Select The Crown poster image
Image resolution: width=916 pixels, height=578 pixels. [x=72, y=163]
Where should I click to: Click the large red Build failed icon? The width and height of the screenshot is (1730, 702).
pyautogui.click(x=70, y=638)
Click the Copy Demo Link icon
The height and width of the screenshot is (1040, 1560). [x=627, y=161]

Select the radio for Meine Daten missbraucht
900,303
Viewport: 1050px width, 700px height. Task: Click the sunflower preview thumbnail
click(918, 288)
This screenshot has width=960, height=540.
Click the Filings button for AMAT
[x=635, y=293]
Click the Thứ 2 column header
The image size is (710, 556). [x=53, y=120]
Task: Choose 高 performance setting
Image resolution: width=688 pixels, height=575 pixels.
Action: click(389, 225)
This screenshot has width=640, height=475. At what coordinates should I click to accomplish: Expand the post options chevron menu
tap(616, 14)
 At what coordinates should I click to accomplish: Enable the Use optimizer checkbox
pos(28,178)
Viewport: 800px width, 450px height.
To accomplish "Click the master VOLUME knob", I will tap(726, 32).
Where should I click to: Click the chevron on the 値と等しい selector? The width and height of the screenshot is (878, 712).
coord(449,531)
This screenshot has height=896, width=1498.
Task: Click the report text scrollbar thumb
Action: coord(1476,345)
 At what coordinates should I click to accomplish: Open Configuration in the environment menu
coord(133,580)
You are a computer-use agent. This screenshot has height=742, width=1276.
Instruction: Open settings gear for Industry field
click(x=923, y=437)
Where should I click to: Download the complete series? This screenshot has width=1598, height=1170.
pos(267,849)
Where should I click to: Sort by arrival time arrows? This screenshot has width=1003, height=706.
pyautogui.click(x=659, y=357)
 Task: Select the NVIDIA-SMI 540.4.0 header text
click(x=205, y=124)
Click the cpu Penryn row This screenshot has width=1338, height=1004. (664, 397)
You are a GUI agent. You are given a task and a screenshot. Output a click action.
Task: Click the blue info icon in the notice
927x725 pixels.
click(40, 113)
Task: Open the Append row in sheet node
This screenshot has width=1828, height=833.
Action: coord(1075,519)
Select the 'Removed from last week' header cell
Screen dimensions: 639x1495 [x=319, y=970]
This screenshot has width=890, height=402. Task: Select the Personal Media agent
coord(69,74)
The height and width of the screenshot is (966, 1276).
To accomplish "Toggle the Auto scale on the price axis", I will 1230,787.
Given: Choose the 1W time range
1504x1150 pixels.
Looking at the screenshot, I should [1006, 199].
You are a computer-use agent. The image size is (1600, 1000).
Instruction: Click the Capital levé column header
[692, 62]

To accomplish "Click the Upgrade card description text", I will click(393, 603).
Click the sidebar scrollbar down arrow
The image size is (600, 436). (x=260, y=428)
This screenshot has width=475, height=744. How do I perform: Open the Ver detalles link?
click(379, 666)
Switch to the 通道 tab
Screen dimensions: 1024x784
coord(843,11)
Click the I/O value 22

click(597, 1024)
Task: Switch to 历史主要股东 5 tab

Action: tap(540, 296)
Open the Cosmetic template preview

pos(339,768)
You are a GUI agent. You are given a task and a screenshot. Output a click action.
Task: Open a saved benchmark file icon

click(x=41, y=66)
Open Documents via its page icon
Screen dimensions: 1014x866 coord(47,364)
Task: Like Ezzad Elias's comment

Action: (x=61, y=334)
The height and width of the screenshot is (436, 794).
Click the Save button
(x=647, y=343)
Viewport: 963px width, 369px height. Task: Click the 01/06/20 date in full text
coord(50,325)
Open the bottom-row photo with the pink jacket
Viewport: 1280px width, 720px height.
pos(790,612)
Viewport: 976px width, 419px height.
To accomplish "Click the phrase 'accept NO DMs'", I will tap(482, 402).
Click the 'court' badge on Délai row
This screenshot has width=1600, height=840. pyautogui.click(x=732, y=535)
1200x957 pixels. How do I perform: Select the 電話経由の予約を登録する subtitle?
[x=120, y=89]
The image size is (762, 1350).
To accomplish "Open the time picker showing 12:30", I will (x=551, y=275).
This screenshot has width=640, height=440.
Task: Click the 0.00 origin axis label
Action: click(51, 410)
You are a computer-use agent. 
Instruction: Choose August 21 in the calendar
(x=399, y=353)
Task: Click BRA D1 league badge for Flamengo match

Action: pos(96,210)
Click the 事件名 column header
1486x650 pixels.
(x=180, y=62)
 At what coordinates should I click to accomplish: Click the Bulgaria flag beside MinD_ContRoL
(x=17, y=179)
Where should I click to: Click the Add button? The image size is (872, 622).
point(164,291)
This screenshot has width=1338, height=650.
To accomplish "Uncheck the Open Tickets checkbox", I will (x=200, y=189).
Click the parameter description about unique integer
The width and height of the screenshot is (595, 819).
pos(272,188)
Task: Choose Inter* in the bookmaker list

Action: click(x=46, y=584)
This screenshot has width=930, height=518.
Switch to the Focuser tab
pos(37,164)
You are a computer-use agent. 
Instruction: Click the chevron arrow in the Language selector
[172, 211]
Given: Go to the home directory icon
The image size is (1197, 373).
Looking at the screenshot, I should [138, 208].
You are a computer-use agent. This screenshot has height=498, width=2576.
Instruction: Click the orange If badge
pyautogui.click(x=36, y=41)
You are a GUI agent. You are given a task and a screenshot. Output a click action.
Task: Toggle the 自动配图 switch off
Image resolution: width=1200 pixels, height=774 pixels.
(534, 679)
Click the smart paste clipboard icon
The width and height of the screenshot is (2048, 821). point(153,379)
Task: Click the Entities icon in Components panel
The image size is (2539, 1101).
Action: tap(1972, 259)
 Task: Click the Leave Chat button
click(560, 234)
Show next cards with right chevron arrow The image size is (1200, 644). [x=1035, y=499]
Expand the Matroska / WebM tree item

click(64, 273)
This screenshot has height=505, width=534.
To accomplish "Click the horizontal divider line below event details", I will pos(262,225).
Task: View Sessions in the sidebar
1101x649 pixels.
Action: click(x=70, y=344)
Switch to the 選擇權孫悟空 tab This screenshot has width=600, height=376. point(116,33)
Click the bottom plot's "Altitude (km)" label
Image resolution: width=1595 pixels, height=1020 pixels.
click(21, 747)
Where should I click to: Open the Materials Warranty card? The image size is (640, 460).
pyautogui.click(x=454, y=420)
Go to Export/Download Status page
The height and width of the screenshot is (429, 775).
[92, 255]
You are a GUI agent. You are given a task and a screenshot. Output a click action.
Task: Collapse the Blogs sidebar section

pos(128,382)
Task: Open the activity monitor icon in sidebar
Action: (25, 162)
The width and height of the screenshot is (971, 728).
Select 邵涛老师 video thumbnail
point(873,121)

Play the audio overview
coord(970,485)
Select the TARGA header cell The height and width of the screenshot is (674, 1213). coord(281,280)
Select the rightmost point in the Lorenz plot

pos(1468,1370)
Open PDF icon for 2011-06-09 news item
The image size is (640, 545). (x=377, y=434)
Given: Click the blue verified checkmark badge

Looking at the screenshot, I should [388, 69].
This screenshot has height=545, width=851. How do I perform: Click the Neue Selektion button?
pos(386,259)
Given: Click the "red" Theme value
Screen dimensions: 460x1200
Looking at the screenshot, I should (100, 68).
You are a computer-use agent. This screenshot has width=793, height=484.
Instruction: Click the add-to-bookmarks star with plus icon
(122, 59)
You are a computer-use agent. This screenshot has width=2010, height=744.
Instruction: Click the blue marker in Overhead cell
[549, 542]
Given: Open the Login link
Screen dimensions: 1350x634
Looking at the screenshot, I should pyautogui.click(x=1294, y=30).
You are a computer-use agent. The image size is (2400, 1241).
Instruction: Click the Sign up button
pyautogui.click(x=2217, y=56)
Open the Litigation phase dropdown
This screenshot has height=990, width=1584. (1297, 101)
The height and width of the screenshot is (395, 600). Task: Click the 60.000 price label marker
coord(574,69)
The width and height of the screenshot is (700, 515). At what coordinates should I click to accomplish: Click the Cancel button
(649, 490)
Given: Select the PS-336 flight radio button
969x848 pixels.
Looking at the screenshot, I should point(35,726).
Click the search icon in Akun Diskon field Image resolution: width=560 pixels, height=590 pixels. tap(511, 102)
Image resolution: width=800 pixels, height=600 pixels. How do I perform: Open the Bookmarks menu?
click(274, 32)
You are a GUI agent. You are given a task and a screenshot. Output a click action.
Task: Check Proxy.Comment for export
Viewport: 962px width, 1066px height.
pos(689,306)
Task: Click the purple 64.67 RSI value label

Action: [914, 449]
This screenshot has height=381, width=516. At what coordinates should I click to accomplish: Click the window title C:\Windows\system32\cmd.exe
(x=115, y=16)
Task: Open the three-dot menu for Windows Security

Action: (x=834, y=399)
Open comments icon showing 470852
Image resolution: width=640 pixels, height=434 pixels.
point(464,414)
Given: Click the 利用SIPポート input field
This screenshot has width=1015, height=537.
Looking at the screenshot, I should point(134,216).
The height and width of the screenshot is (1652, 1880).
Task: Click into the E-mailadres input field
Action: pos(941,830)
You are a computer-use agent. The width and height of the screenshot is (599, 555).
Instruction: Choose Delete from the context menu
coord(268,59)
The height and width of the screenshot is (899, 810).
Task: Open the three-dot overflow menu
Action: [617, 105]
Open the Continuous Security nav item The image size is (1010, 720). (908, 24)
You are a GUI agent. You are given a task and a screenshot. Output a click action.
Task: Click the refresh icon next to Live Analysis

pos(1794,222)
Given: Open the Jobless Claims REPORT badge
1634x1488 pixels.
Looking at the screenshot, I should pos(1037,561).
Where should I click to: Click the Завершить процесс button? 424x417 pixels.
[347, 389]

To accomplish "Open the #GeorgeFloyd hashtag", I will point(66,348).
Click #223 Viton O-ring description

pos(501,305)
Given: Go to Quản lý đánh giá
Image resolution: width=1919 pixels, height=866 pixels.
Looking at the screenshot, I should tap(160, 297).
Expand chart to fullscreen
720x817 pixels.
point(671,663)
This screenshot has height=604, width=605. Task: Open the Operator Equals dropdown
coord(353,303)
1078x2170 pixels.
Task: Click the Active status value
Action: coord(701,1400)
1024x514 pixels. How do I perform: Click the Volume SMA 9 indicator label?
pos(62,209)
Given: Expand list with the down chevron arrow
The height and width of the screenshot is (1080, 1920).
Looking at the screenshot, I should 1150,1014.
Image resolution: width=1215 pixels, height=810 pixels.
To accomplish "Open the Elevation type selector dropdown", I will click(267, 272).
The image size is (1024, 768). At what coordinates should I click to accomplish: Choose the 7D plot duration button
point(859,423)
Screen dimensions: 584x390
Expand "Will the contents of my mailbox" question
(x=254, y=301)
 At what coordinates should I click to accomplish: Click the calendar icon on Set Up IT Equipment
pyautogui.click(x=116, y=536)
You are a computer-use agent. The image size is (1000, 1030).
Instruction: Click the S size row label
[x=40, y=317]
= = = = =
| ASSIGNMENT |
What are the lines of the data above that include the string "Toggle"? Copy them.

| SOLUTION TO THE EXERCISE |
To accomplish "Toggle the Auto scale on the price axis", I will 1230,787.
Task: Toggle the 自动配图 switch off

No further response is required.